(令和3年8月19日(木曜日)17時05分 於:ヨルダン)

【冒頭発言】

【茂木外務大臣】今回の中東訪問では、エジプト、パレスチナ、イスラエル、そしてここヨルダンを訪問し、これからトルコ、イラン、カタールを訪問する予定であります。
 中東訪問の話の前にですね、先ほどこちらの時間で15時半から1時間半、オンライン形式で行われましたアフガニスタン情勢に関するG7外相会合に出席しましたので、その件からお話をしたいと思います。
 アフガニスタン情勢が極めて重要な局面にある中、急遽設定された外相会合でありましたが、G7の外相間で率直な意見交換を行うことが出来、今後の対応を検討していく上で、非常に有意義であったと、そのように今考えております。私からはアフガニスタンからの出国を希望するすべての人々の安全な待避が最も喫緊の課題であること、そして人道危機の回避に手を尽くすべきであり、アフガニスタン国内における人道支援機関のアクセスと活動の自由の確保が重要であること、更に地域の安定やテロ対策の観点からも近隣諸国を含む幅広い国々と連携していくことが重要であることなどを指摘しました。その上でG7として引き続き緊密に連携していくことを確認したところであります。今会議が終わったところです。
 中東訪問についてお話します。
 今回の歴訪では、長年にわたり中東地域の平和と繁栄に貢献し、強固な関係を築いてきた日本の中東地域へのコミットメントを改めて強調しています。中東情勢は大きな動きを見せていますが、それぞれの訪問地において、地域の諸課題への緊密な連携を確認するとともに、中東和平を含め、中東地域の安定化に向けたこれまでの日本の取組に対する高い評価、そして今後の取組への期待感を、各国からいただいたところであります。アフガニスタン情勢についても、イスラム世界に影響力のありますエジプトや地域の安定の要であるここヨルダンとの間で、更なる不安定要因とならないように連携していくことで一致をいたしました。この問題についてはこの後トルコ、イランでも議論したい、そんなふうに思っております。
 中東地域は、日本の主要なエネルギー供給源であるとともに、海洋通商路の要衝に位置をし、日本を含む国際社会にとって、地域の平和と安定は極めて重要であります。
 私から、「自由で開かれたインド太平洋」の実現に向けた日本の考え方、取組を説明し、理解を得たところであります。これから訪問しますトルコ、さらにイラン、カタールにおいても、引き続き各国との連携を確認し、「包容力と力強さを兼ね備えた外交」を強力に推進していきたいと思います。

【質疑応答】

【記者】アフガニスタンのG7の外相会合について伺います。タリバーンによる政権をですね、今後正式な政権として承認するのかどうか、この点に関しての議論については会合ではあったのかというのと、日本として今後検討される上でどのようなことを重視していくお考えでしょうか。

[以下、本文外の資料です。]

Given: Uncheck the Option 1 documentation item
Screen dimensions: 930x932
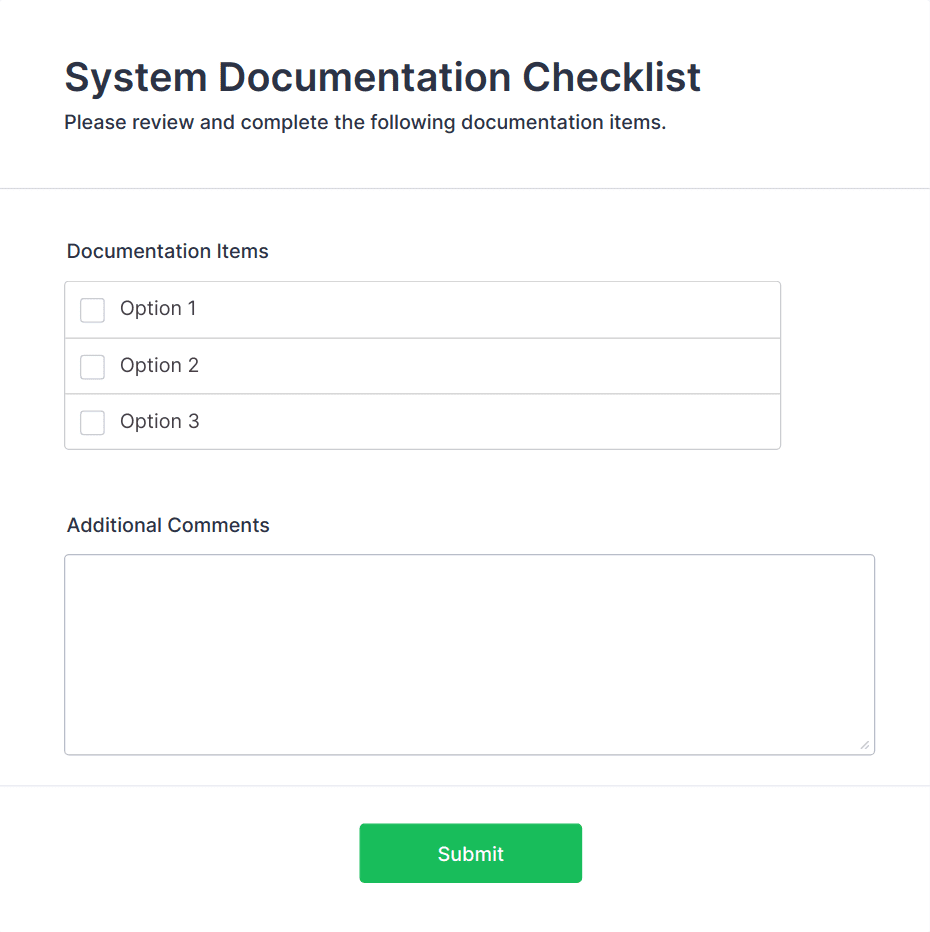Looking at the screenshot, I should [x=92, y=310].
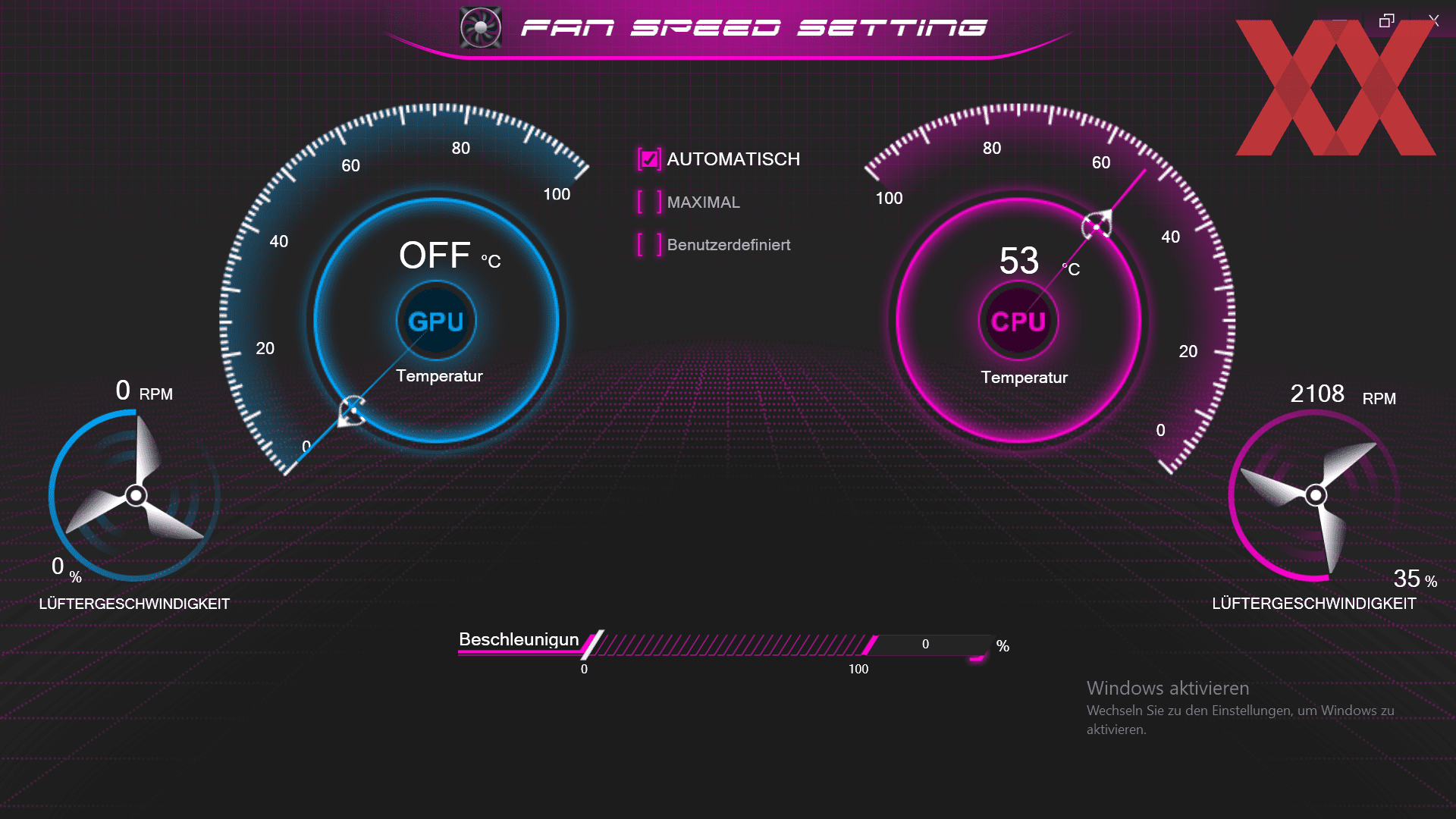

【茂木外務大臣】今日のG7の会合ではですね、まず、アフガニスタン国内に残っている外国人、そして出国を希望する方々の退避、これを安全かつ早急に行う、これが一番喫緊の課題であること、これを確認したところであります。同時に人道支援の問題であったり、さらには地域の安定、そしてテロ対策等々について議論し、意見の一致を見たところであります。もちろんこれからですね、タリバーン側にも様々な、治安の維持であったりとかですね、人命の問題、そして退避に当たっての速やかな協力等々を働きかけていく、こういう必要があると思っていますが、タリバーンとどう向き合っていくか。15日に起こって、今日という状況であって、まずは情勢を注視する、そして言葉だけではなくて、実際の行動を見ていく、たとえば、タリバーンがかつての苛烈なイスラム統治に戻る、こういったことは我々も望んでいない訳でありまして、女性の権限の尊重であったり、様々な形で新しい方向に動き出していくのかどうか、こういったことをしっかりと見極めていきたいと思っています。